We would like to express our gratitude for the thorough review and valuable feedback on our manuscript. We will answer all your questions and concerns, clarifying how we have addressed the concerns raised.

Question 1: What would you consider limitations of this work?

Response: We would like to thank the reviewer for their comment. The limitation of the work is that the entities and relations in the Entity Resolution task are missing. As noted in the 'Appendix,' we prioritise accuracy in our knowledge graph, and thus, we implement rigorous normalisation processes in ER. This approach may inadvertently lead to the wrongful exclusion of some correct entities. To mitigate this, we are planning for a multi-tier knowledge graph approach. In this approach, entity processing is staged across multiple levels. Initially, entities are processed with broader, less restrictive criteria. As they progress through the system, increasingly stringent criteria are applied at each level to refine and purify the entity data. Additionally, entities that are initially filtered out undergo a secondary review process using LLMs, which helps determine whether to reintegrate them or permanently exclude them. This staged, iterative process aims to balance accuracy with coverage, minimising wrongful exclusions while maintaining the integrity of our knowledge graph.

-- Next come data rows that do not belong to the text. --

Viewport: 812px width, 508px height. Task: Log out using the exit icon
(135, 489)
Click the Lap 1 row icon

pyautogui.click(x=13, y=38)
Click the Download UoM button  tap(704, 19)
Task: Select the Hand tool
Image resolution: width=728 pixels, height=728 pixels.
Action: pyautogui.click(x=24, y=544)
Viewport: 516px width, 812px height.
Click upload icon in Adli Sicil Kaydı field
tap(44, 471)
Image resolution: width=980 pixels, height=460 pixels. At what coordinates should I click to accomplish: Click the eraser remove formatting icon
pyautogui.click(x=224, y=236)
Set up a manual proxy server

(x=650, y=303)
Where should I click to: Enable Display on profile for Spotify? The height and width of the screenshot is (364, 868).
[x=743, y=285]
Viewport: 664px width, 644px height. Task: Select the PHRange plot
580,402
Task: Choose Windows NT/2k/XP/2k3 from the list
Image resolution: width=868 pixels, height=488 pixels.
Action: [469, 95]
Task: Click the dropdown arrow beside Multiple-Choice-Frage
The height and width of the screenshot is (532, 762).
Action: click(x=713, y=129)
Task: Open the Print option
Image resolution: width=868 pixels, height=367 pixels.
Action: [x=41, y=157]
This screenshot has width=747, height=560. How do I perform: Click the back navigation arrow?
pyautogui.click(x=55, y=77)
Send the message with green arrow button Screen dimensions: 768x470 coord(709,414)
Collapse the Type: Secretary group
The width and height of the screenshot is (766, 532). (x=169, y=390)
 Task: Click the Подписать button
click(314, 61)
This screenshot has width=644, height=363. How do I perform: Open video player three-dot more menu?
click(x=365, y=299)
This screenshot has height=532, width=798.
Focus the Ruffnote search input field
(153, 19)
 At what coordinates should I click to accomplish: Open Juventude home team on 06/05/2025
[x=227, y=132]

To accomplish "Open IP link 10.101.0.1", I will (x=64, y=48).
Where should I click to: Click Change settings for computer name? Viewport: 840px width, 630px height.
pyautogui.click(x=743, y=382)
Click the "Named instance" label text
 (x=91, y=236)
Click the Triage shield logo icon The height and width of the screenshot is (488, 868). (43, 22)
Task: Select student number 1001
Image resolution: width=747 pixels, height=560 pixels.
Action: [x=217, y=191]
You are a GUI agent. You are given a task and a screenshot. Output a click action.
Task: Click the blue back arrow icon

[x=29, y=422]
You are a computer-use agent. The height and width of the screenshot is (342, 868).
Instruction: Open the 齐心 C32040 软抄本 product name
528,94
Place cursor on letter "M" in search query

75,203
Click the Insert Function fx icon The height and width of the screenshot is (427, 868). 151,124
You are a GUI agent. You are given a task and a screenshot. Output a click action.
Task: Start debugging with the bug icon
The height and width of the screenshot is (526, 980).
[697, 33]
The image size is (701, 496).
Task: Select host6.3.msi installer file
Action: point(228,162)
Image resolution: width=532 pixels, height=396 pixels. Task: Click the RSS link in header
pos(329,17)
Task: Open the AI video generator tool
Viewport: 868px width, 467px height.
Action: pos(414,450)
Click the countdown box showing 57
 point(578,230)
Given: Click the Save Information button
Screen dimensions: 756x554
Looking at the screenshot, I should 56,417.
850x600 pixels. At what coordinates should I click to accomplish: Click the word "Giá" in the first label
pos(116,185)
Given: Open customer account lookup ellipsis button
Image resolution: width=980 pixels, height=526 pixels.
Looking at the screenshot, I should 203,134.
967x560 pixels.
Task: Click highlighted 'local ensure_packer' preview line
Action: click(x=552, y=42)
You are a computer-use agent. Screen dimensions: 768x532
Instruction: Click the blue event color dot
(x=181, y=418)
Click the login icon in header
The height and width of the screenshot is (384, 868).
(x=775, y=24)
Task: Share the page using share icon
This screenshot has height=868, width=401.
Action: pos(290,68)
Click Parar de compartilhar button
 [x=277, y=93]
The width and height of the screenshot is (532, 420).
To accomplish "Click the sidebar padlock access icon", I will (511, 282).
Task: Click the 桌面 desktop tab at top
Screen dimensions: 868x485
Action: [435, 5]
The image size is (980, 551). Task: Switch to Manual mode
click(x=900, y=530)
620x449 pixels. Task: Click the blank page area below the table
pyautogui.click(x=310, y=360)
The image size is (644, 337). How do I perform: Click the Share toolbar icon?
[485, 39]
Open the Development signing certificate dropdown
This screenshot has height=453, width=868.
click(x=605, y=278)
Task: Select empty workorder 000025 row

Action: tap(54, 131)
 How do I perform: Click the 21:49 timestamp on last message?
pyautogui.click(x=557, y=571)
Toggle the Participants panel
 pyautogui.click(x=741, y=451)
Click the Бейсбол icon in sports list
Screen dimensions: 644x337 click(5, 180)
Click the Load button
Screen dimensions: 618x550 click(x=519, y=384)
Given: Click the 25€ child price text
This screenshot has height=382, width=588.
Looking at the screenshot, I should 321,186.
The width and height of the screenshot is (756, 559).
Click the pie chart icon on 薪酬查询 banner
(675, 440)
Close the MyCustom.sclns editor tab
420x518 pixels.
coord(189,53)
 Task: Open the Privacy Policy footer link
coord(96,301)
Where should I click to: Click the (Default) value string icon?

Question 2: How would you ensure that MKG will be up-to-date with the state of the art in material science?

Response: We would like to thank the reviewer for their comment. We agree that this is a crucial aspect of our future work. To ensure that MSKG remains current with the state of the art in materials science, we have implemented several strategies for continuous updates. These include automated monitoring of new publications using predefined keywords and topics, conducted periodically, and semi-annual manual reviews by domain experts to validate and refine the graph content. Additionally, we are incorporating advancements in LLMs, particularly the development of Agents. These agents not only add new data but also critically review and correct existing information by identifying discrepancies between the updated graph and previous graph. This dual approach of addition and correction significantly enhances the accuracy and relevance of our knowledge graph.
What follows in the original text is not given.